Nenek moyang Indonesia terkenal sebagai pelaut ulung dunia. Mereka membuat kapal kayu dan mengarungi samudera luas. Kita tentunya kenal dengan Phinisi yang legendaris. Tak hanya sebagai pelaut andal, bangsa ini juga piawai dalam membuat perahu atau  kapal kayu.

Perahu kayu buatan mahasiswa Institut Teknologi Sepuluh Nopember (ITS) Surabaya yang mengikuti ajang bahari internasional “Atlantic Challenge” sejak 2002 hingga kini selalu diminati kalangan asing.

Beberapa prestasi yang berhasil diraih itu antara lain Penobatan Kapal Merdeka I sebagai kapal tercantik di Marine USA pada tahun 2001, Trophy of Spirit pada tahun 2002, dan menjadi satu-satunya perwakilan negara Asia Pasifik pada Atlantic Challenge 2004 di Toulouse Perancis.

Sejak 2006, tim Maritime Challenge ITS kemudian mulai membawa misi budaya pada setiap perlombaan internasional yang diikutinya. Mulai dari memperkenalkan Golekan, kapal tradisional indonesia pada Atlantic Challenge di Genoa Italia, hingga memperkenalkan tari remo pada Atlantic Challenge 2008 di Finlandia, dan pada tahun 2010 di Canada.
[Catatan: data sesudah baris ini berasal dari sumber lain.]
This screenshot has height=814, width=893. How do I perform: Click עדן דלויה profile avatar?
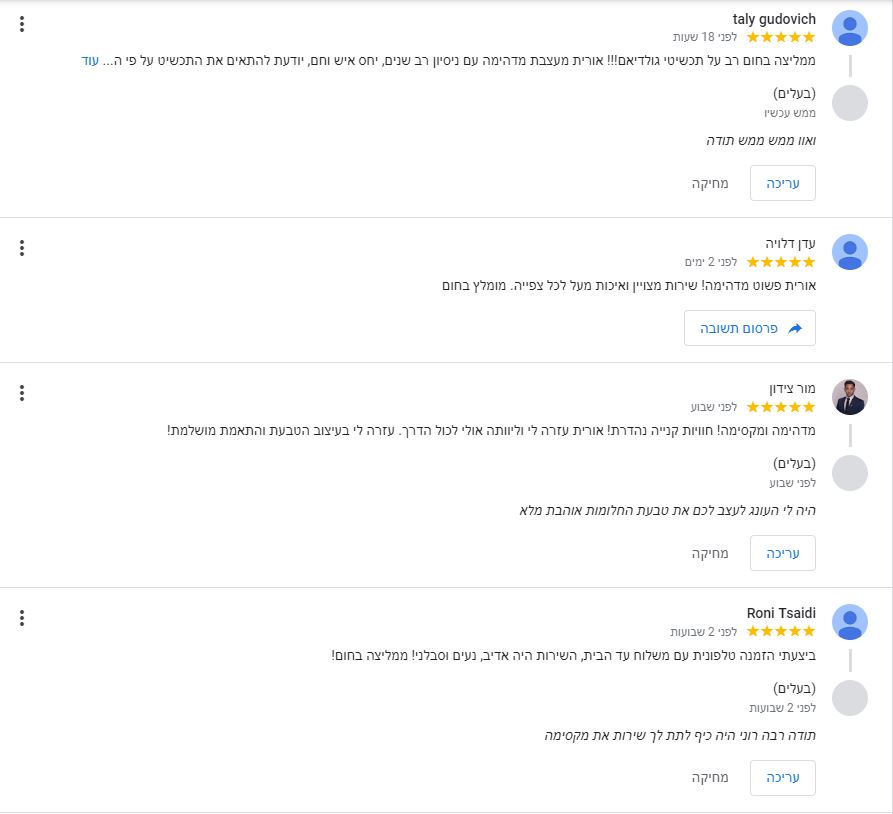coord(850,252)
“Tahun 2010, tim Maritime Challenge (MC) ITS menggunakan Kapal Merdeka II yang diberi nama Kapal ‘Garuda Nusantara’ yang akhirnya dibeli Yayasan Atlantic Challenge untuk kapal percontohan dalam berbagai workshop di AS,” kata pakar kelautan & Pembina Tim MC ITS, Prof DR Daniel M Rosyid (25/7).
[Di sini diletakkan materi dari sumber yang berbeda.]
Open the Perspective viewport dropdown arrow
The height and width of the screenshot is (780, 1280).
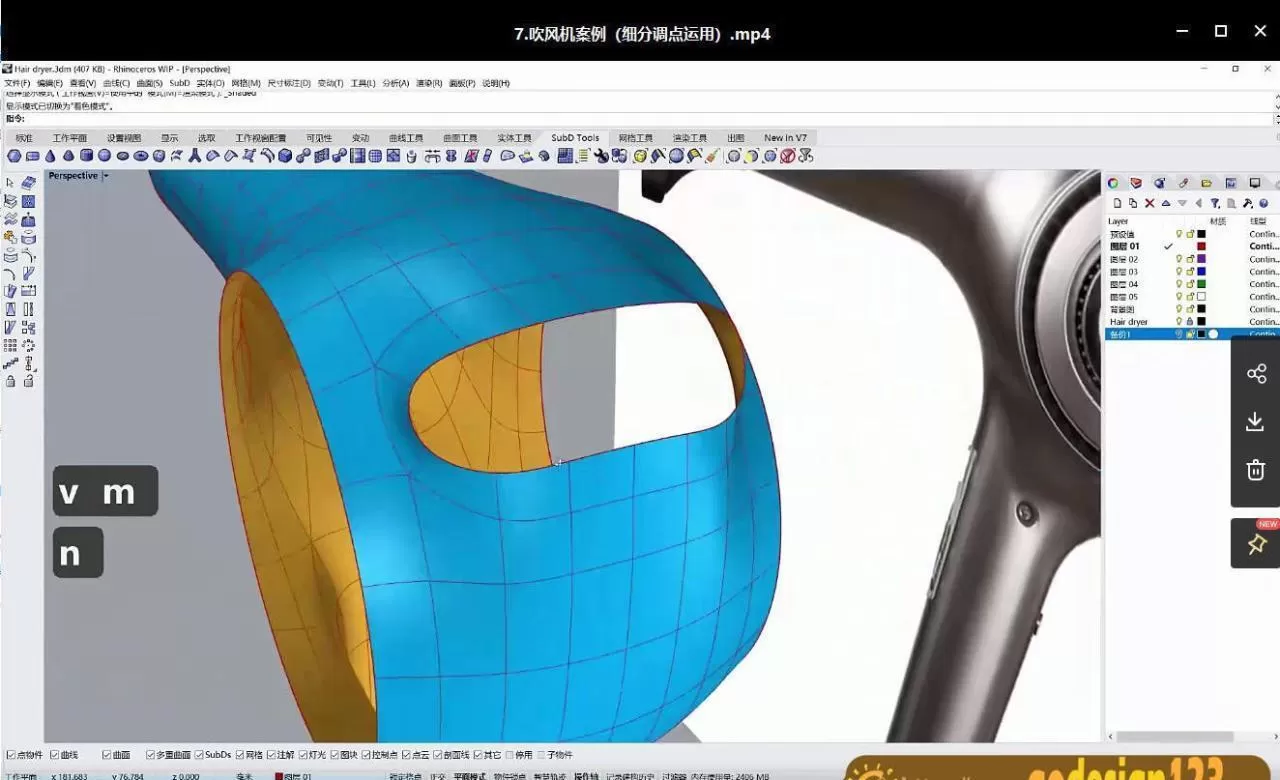(x=105, y=176)
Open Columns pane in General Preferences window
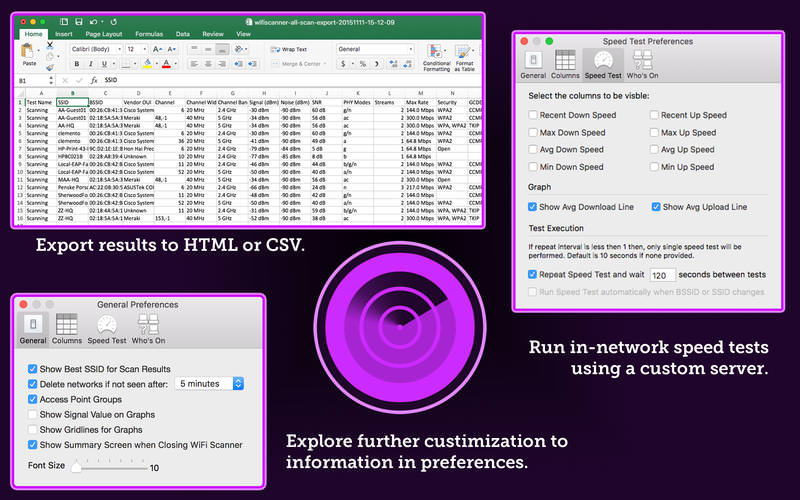Image resolution: width=800 pixels, height=500 pixels. point(68,328)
Oleh karena itu, tim MC ITS membuat Kapal Merdeka III untuk mengikuti ajang serupa di Irlandia pada 24-31 Juli 2012 yang mulai dirancang sejak Maret 2011.

“Kapal yang dirancang dengan teknologi laminasi bambu itu juga sudah ditawar untuk dibeli oleh tim dari Belanda dan Belgia. Tapi kami belum memutuskan, karena adik-adik mahasiswa masih fokus pada pengerjaan perahu dan persiapan tim lomba,” ujarnya.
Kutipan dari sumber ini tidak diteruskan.